Он чуть отстраняется, жадно рассматривая мое лицо. Наверняка раскрасневшееся. Делает шаг, прижимает меня к стене и рукой задирает платье, ныряя под капрон колготок и кружево трусиков. Мне не хочется, чтобы он смотрел на меня, потому что сама чуть развожу ноги, приглашая его. И я за шею притягиваю его ближе к себе, подставляя ему свою под губы. Хочу чувствовать его на своей коже.
Рука мужчины гладит лобок сначала нежно, трепетно, потом грубо сжимая, почти до боли, а зубы кусают шею.
Я вскрикиваю, а он мне ядовито шепчет в ухо:
- Никто, да?
Сейчас бы разорвать контакт, но как же сладко мне становится, когда его пальцы скользят между влажных складок. Я никому не позволяла трогать себя там. Никто до него не вызывал у меня такого жгучего желания самой насадиться на пальцы, что меня ласкают.
С губ срывается стон, когда он надавливает на особо чувствительную точку.
- Никто, Лен. Правда?
Он вынимает руку и отстраняется. Зрачки расширены, дыхание рваное, грудная клетка ходит ходуном, челюсти сжаты. Он делает шаг назад и насмешливо произносит:
- Если бы я захотел, я бы уже тебе вставил. Прямо здесь. Как последней... - тут он обрывает фразу, не договаривая какое-то мерзкое слово.
Обида и неудовлетворенное желание захлестывают меня с головой, поэтому, когда он выходит из комнаты, в спину ему летит:
- Зря не вставил. Значит, первым будет Гордеев.
- Дура! - срывается с его губ, но он уходит, не оборачиваясь.
Я же ловлю себя на мысли, что хочу, чтобы он вернулся, обнял и поцеловал.
Когда дверь за мужчиной закрывается, несмотря на гомон ночного клуба, я оказываюсь в оглушающей тишине. И в растерянности, что так легко позволила манипулировать собой.
Мне нужно держаться от Платона подальше. Как можно дальше. Он не тот, кто будет лелеять и оберегать. Он тот, кто попользует, сломает и выбросит.
Платон
Вылетаю из клуба на улицу. Как смог уйти, сам не понял. В голове - руины после апокалипсиса. Новый мир.
Ловлю себя на том, что руки чуть дрожат, когда прикуриваю. Вот ведь довела, ведьма. Этот вечно задранный к небу нос. Это вечное превосходство. В каждом жесте. В каждом взгляде. Сама ведь ничего толком не знает и не понимает, дурочка маленькая. В паху неприятно ноет. Больно и противно. Это женская половина уверена, что возбужденному мужику остановиться раз плюнуть. Их бы в наши шкуры. Чтобы они также в случае облома мучились.

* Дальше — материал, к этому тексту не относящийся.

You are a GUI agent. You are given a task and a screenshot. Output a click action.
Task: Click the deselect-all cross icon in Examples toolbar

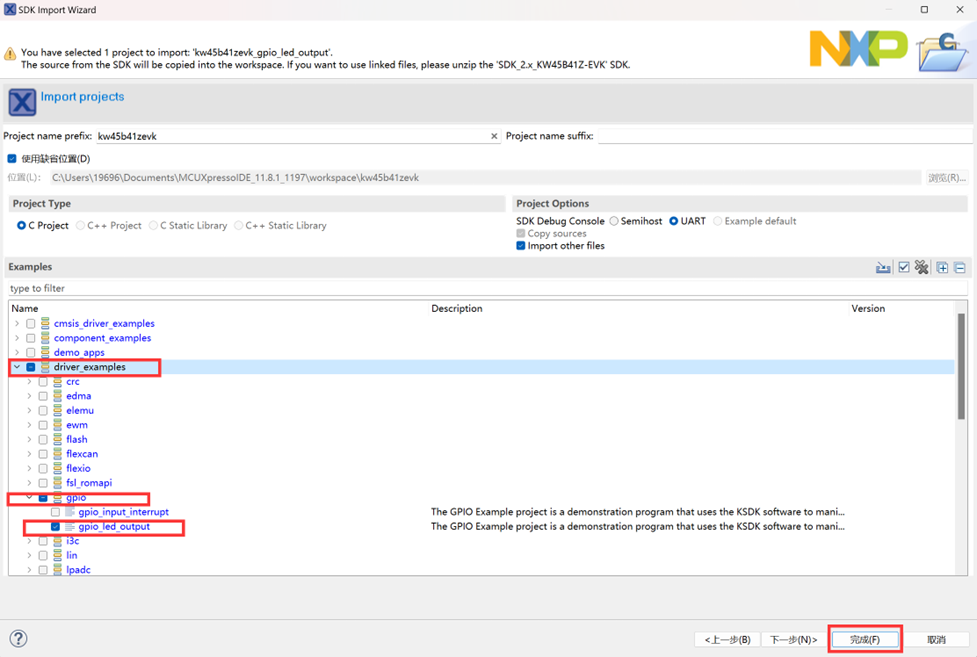click(921, 268)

Но тут и пенять некому. В этот раз сам остановился. Потому что сильнее сексуального голода было желание проучить нахалку. Никто! Как же! Так я ей и поверил.
Поднеся сигарету ко рту, ощутил не только запах табака, но и ее. Захотелось застонать. И вернуться назад. Закончить то, что начал. Но нельзя. Пусть тоже помучается. Поймет, каково это, когда хочешь, а тебя постоянно обламывают.
Главное, не понимаю, что я ей плохого сделал-то? Да я пять лет назад, когда понял, что она меня не хочет, сразу отвалил. Перестал мелькать на горизонте. Потом вообще уехал в Европу, там занимался нашим филиалом. И почти выкинул из головы маленькую девочку Лену. Или сам себя в этом убедил.
Но не вспоминал. Не писал стихов. Не стремился увидеть. Очень старался забыть. Потому что это какой-то психоз. Расстройство, что не поддается лечению. И может быть, так бы всё и осталось. Если бы не пришлось вернуться. Филиал филиалом, а основа компании здесь. И заниматься этим мне. Отец всё чаще заводит речь о том, что работать должны молодые.
Вернулся. Глазам не поверил, когда на лавочке заметил ее. Повзрослевшую. Налившуюся соками. И с сарделькой во рту. Пухлые губы скользили по предмету, очень напоминавшему член. А меня пот прошиб от картинки, что она передо мной на коленях, а я у нее во рту. Так глубоко, что связь с реальностью теряется. С запозданием до меня дошло, что этот концерт для Макса. Нет уж! Не знал, чего ради она так перед ним старается, но ему ничего не обломится. Ни ему. Никому другому.